Recorded data:
==========
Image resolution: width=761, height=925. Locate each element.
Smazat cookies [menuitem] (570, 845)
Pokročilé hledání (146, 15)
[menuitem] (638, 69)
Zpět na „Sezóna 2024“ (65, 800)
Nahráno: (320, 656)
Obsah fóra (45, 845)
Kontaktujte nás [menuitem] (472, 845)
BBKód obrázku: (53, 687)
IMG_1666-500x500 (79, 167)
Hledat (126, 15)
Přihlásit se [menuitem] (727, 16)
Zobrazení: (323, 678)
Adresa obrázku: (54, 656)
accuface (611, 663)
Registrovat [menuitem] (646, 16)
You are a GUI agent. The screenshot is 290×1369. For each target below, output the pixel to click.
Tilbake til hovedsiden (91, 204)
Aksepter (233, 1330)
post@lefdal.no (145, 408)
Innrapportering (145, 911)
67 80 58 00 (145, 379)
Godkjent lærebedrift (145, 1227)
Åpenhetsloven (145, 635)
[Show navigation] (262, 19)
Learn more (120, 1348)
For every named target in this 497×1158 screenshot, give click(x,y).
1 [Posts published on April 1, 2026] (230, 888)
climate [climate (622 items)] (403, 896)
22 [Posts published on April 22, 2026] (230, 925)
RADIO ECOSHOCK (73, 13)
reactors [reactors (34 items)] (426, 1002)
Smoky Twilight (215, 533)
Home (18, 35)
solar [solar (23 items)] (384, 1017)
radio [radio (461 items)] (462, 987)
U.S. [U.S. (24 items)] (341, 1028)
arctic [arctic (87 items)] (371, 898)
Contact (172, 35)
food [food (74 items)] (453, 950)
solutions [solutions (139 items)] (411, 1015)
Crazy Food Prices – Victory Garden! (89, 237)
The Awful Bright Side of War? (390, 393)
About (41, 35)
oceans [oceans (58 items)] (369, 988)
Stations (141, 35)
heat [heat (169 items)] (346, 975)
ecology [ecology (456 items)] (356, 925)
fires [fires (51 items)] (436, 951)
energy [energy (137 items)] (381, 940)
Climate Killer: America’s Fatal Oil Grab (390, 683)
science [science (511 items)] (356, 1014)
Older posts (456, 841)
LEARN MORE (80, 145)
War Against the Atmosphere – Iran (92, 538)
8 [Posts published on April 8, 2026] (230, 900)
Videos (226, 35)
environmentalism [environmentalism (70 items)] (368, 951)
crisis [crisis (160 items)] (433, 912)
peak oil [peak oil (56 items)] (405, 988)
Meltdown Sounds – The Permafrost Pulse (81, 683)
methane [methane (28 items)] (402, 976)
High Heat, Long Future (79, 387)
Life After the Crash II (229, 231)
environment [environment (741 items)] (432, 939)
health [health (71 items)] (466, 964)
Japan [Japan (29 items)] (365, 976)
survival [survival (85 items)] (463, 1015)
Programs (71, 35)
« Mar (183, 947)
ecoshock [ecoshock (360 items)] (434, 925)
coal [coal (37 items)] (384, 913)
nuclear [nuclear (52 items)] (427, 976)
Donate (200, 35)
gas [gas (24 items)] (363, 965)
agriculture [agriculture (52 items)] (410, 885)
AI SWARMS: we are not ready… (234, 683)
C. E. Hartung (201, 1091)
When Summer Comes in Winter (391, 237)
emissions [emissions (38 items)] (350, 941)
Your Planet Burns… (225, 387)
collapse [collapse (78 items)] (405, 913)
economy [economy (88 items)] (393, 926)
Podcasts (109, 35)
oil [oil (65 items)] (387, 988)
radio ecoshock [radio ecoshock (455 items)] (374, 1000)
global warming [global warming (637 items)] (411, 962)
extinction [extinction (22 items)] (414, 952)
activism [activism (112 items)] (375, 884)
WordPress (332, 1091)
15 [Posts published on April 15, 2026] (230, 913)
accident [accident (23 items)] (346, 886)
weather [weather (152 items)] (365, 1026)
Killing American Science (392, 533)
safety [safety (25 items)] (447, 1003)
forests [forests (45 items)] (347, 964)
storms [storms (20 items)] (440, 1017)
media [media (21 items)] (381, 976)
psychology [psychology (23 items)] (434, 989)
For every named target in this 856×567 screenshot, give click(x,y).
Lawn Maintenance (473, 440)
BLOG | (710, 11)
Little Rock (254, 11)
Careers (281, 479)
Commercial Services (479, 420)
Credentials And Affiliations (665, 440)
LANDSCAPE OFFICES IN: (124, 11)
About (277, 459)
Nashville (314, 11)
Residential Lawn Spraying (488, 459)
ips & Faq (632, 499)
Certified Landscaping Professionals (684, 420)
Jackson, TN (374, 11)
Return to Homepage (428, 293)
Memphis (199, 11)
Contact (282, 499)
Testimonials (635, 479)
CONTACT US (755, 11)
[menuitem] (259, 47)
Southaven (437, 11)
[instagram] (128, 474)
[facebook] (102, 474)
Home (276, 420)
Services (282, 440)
==========
WRITTEN PROBLEM:
Shift every coordinate in the answers by adding 144 to each number, and write out again the stretch of the records from the line containing "accident [accident (23 items)] (346, 886)" through the line containing "storms [storms (20 items)] (440, 1017)", both included.

ANSWER TO THIS TASK:
accident [accident (23 items)] (490, 1030)
weather [weather (152 items)] (509, 1170)
Killing American Science (536, 677)
safety [safety (25 items)] (591, 1147)
forests [forests (45 items)] (491, 1108)
storms [storms (20 items)] (584, 1161)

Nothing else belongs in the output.